Leading PV inverter manufacturer, SMA Solar Technology has announced a further round of restructuring with heavy job losses after drastically lowering its revenue forecast for the year.
The company revised down its revenue forecast for the year to between €850 million to €950 million (US$1.14-1.27 billion), compared to its previous guidance of revenue between €1.0 billion to €1.3 billion (US$1.34-1.74 billion).
At the low-end of the revised guidance, SMA Solar warned that it could have losses of around €45 million (US$60.3 million). Previous guidance was a breakeven position or a profit of around €20 million (US$26.8 million).
Stagnation in PV markets within Europe and further declines in its core market of Germany were behind the revised guidance as well as the shift of end markets to the likes of China and Japan, neither country a strong market for the company as they are dominated by domestic firms.
According to Sam Wilkinson, market research analyst at IHS: “China and Japan will account for 45% of global PV inverter revenues in 2014, and these are the two markets that SMA is yet to have a meaningful impact on. In fact, these two markets are the only regions where SMA did not appear in the top-five suppliers in 2013. Actually it wasn't even in the top-ten in either of them.”
SMA Solar noted that “cut throat” pricing for inverters was also contributing to the need to restructure.
According to IHS, the average PV inverter prices are expected to decline by between 10% to 15% in most market segments in 2014.
The market decline in Europe and shift to Asia that has contributed to SMA Solar’s market share losses over the last five-years will also see the company make further restructuring efforts with the loss of approximately 600 employees worldwide, according to the company.
Job losses of around 400 will be focused on its Sales, Operations and Administration areas.
The company is also reducing its R&D expenditure to around €90 million (US$120.6 million) per annum.
Pierre-Pascal Urbon, CEO of SMA Solar Technology said: “After intensive conversations with customers at the key trade fairs in China, Europe and North America as well as our own market analysis, we expect to see a stagnation in the worldwide demand for PV systems for 2014 as a whole.
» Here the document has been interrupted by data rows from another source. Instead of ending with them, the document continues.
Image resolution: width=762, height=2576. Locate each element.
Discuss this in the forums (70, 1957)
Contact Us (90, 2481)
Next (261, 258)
Particularly in the core markets in Europe, demand has collapsed even further than expected due to further cuts in subsidies. The SMA Managing Board believes that developments over the next few months will be far more dynamic than in the first half of 2014. In 2014, the most important foreign markets include North America, Japan and China. Together, these markets are expected to account for 60% of the global market. The cut-throat competition is keeping pricing pressure high in the industry.”
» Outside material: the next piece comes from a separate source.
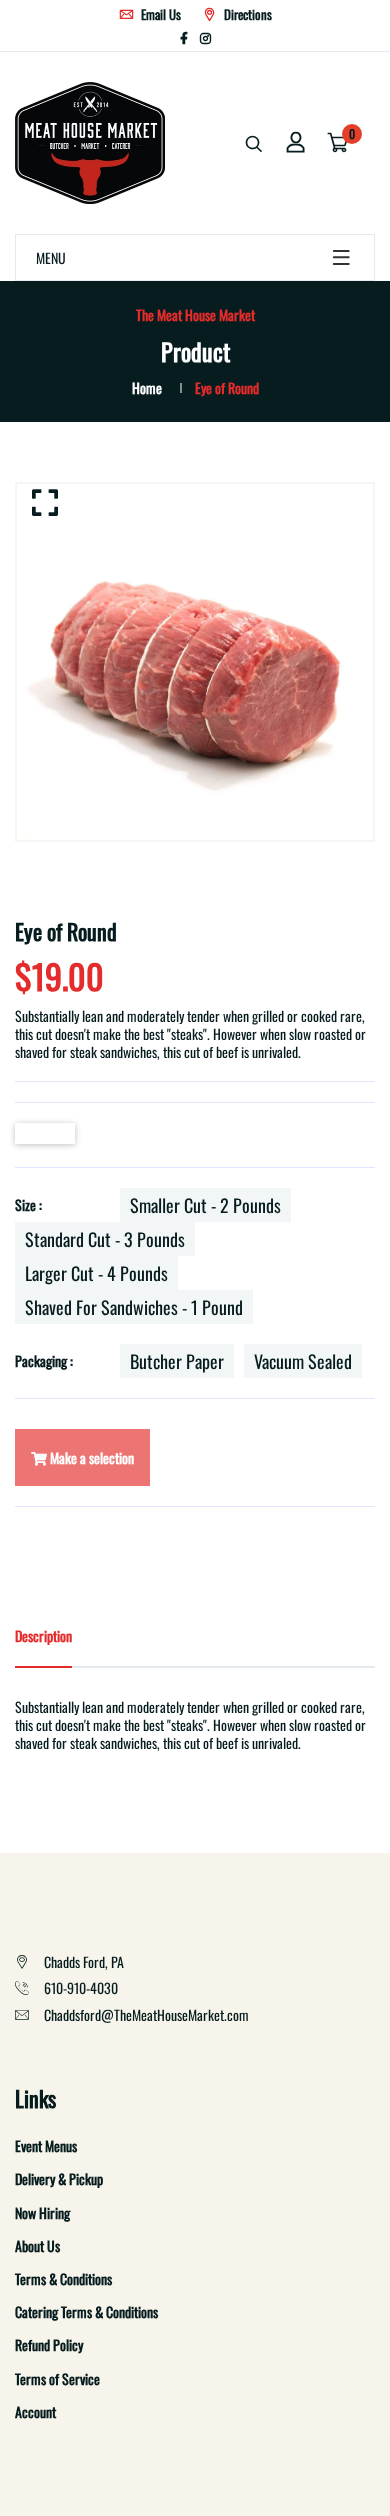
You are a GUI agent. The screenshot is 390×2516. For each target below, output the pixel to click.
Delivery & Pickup (59, 2178)
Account (35, 2411)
The company is planning to launch a new range of inverters in 2015 and leverage lower cost components sourcing via its Chinese subsidiary, Zeversolar.
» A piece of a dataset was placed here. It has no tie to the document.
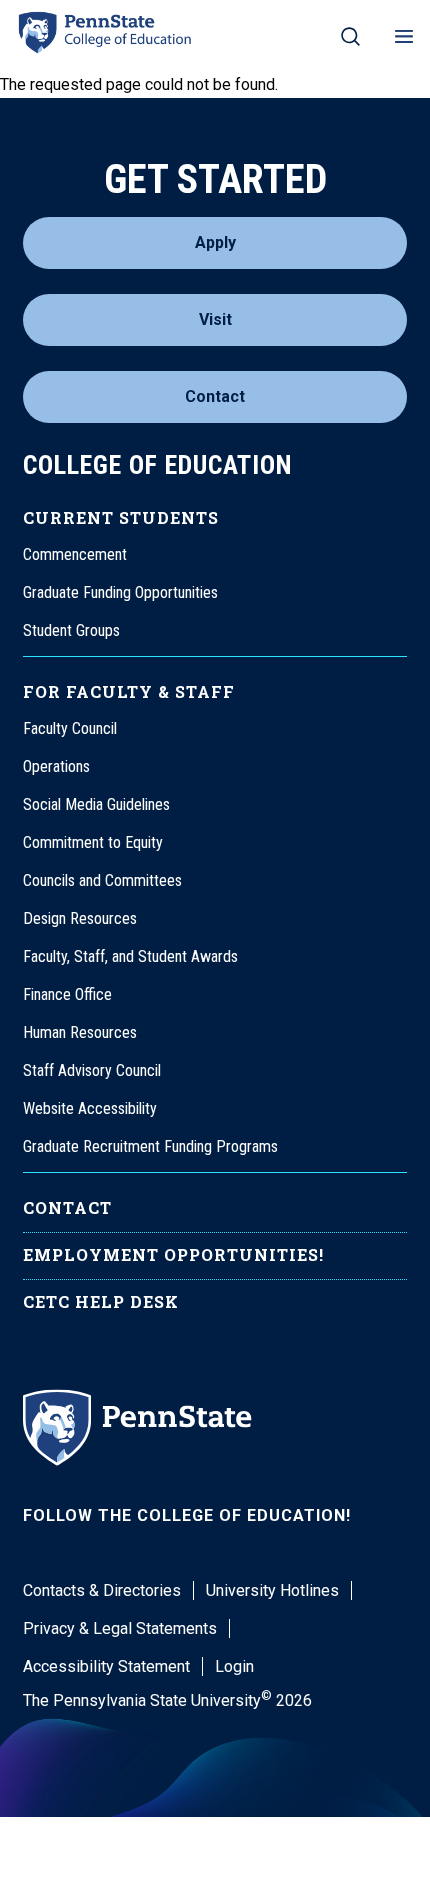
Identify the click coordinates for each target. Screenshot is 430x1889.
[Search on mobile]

“In addition, we also anticipate a slight increase in our market share for 2014 to more than 15% worldwide. In the future, additional sales impulses will also be generated by our Service business and by the photovoltaic diesel hybrid business. With net liquidity of €250 million (US$335 million) and an equity ratio of almost 60%, SMA will be able to implement this strategy under its own steam,” added Urbon.
However, Wilkinson disagrees with SMA’s market share gain assertions.
“The remaining global PV inverter market all countries – apart from China and Japan – is predicted to be flat in 2014, generating US$3.9 billion dollars in both 2013 and 2014, and SMA's share of this stagnant sector of the market is gradually being eroded. Although SMA claims that its global market share will increase in 2014, IHS estimates that SMA accounted for just 13% of global revenues in Q1'14, a decrease of four percentage points compared to the first quarter of 2013.”